╭─ Records for this exercise

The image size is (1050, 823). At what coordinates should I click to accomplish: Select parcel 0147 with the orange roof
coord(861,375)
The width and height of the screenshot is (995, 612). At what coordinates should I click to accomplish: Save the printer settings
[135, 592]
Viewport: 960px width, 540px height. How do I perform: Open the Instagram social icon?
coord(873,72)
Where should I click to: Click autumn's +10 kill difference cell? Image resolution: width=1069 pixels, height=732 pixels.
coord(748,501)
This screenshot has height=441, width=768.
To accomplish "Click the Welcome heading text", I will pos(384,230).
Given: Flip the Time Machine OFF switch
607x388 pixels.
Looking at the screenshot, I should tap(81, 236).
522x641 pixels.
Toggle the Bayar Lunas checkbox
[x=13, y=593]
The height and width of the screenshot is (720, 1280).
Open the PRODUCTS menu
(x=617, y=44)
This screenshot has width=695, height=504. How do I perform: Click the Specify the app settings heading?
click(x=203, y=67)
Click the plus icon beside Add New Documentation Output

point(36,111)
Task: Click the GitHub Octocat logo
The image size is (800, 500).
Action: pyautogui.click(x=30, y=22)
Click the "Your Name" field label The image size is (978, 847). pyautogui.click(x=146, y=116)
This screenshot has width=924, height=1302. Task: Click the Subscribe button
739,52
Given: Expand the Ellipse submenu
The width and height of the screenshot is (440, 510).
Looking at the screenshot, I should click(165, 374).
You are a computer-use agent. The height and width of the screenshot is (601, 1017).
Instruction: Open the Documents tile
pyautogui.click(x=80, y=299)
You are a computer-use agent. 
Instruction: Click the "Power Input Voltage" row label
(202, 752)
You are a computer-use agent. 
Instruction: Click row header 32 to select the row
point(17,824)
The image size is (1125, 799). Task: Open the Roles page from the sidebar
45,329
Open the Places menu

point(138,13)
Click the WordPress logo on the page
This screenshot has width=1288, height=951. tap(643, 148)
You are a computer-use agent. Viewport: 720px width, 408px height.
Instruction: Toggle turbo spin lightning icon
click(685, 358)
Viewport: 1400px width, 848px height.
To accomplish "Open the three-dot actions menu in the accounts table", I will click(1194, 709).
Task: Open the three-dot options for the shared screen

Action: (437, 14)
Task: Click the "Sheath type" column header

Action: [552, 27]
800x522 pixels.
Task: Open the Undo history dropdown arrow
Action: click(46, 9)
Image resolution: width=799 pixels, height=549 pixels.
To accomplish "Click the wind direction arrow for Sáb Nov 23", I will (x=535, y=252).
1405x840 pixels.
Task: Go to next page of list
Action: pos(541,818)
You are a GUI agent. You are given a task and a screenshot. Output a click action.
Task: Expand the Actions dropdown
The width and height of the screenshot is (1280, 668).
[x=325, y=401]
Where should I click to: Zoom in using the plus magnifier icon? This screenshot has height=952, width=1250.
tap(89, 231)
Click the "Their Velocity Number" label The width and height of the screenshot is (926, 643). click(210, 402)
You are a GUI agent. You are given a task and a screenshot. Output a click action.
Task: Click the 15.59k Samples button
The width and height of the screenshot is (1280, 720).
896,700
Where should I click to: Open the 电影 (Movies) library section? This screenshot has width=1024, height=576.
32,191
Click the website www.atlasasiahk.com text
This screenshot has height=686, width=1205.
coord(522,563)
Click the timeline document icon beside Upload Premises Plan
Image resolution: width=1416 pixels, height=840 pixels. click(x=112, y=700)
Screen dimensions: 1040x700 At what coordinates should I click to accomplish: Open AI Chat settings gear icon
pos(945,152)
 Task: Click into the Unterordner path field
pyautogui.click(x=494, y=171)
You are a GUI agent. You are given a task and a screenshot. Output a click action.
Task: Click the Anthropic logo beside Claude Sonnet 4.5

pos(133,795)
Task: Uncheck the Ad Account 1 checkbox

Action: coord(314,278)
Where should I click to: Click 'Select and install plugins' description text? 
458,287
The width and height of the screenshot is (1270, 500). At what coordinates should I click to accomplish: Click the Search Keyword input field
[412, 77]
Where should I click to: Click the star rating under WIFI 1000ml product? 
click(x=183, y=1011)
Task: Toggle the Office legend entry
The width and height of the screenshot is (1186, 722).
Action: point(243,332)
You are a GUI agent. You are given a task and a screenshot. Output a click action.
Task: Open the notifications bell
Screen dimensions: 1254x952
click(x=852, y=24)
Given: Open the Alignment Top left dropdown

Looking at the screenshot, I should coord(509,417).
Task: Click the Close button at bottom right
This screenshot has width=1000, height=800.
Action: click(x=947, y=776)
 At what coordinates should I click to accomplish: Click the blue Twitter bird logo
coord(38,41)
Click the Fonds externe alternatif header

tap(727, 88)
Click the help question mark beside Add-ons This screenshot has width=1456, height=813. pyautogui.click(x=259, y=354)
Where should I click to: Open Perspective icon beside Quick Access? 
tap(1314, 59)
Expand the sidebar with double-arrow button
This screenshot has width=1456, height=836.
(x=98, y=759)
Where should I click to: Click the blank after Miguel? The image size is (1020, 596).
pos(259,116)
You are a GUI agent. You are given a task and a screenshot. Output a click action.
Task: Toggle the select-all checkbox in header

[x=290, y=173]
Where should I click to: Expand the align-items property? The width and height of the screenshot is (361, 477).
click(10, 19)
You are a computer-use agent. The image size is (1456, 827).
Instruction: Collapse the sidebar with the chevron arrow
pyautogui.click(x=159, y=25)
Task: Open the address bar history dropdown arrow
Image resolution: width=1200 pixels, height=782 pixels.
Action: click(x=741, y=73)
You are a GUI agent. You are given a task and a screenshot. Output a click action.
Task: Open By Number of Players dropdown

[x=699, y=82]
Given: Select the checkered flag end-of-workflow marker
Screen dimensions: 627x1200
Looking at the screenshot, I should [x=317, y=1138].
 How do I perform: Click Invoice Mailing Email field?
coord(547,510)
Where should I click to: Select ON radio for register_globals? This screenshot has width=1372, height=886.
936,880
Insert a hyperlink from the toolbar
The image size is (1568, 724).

╰─

Instructions for the task
If the word "computer" is on a line above, return that line.

Answer section
You are a computer-use agent. The height and width of the screenshot is (601, 1017).
You are a computer-use agent. 
You are a computer-use agent. 
You are a computer-use agent. Viewport: 720px width, 408px height.
You are a computer-use agent. The image size is (1456, 827).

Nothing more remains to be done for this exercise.